Trabecular bone is a flexible, lightweight bone tissue that exhibits hierarchical mechanisms of fracture resistance across scales. At the mesoscale, trabecular bone resembles a web of interconnected bone struts (trabeculae) that erode with age and diseases such as osteoporosis, resulting in increased fracture propensity. Recent ex vivo bone experiments have indicated that the traditional diagnostic marker of osteoporosis, bone mineral density (BMD), correlates poorly with bone strength when used as a sole predictor, but that it can explain much of the variation in bone strength when considered in conjunction with architectural features.

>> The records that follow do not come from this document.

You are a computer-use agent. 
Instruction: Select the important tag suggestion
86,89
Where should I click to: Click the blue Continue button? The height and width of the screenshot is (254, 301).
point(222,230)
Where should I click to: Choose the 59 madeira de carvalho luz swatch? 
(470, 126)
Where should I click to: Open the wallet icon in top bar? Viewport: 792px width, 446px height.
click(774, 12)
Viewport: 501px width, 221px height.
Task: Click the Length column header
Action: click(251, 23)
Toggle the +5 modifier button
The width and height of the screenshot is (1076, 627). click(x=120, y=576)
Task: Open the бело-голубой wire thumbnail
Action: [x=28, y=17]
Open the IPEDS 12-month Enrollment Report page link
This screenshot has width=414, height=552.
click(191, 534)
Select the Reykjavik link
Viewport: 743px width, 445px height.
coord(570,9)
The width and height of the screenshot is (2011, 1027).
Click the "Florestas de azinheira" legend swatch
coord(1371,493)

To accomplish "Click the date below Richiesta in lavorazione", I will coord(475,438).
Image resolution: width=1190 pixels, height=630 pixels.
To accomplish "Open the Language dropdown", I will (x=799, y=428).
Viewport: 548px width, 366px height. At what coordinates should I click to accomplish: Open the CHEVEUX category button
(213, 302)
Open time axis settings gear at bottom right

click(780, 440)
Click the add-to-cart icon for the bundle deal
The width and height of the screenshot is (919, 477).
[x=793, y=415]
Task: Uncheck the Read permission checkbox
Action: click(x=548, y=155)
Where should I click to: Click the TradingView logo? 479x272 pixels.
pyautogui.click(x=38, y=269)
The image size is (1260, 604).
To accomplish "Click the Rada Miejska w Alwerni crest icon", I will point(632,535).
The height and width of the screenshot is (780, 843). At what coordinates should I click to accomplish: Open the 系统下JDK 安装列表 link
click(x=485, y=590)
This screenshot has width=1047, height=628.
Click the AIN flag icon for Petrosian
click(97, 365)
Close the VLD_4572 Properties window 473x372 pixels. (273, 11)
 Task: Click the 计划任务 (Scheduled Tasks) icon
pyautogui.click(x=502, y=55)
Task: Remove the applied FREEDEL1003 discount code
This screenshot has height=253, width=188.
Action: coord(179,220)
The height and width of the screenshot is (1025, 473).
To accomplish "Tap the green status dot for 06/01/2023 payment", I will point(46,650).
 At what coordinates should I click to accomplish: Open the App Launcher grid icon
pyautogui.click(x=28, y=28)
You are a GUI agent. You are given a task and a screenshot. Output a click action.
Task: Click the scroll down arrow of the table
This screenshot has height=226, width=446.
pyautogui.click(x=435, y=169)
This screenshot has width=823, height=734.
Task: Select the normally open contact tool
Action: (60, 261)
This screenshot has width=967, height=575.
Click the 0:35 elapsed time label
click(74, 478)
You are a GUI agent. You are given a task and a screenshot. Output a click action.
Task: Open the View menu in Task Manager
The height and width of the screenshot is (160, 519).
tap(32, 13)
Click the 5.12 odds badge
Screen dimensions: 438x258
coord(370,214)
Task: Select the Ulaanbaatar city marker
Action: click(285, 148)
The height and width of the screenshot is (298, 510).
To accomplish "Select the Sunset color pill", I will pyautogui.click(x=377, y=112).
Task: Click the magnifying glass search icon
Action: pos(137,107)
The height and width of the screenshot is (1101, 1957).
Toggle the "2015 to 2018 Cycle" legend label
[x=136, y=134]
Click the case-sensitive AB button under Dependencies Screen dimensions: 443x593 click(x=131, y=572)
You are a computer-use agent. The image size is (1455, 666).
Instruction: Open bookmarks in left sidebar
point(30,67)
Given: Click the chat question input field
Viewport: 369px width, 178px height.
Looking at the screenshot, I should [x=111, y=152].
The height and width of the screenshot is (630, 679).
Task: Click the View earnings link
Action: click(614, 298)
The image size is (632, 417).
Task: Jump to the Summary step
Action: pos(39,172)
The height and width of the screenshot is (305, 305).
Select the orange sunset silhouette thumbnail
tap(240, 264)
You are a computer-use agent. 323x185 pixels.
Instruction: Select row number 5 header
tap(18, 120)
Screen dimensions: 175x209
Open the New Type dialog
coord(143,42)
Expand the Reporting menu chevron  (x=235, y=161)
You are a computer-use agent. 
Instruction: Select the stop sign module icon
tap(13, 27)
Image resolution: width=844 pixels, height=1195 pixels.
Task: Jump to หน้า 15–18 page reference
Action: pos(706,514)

We introduce a novel approach to modeling trabecular bone that combines network analysis with simulations of mechanical loading and failure, enabling a unique characterization of how bone architecture contributes to robustness and resilience. Network science has been applied to a vast range of systems across biology and soft condensed matter physics, among many other fields, but has rarely been applied to the study of bone. Exploiting the disordered network resemblance of bone, we generate network models from tomographic images of real human vertebral bone. We simulate loading and deformation on finite element models in which edges are replaced by beams, resulting in a considerable reduction in computation time in comparison with fine-grained models used for in silico validation. The beam-element analysis facilitates direct comparison of mechanics and topology at multiple scales ranging from that of individual edges (beams) to the network as a whole.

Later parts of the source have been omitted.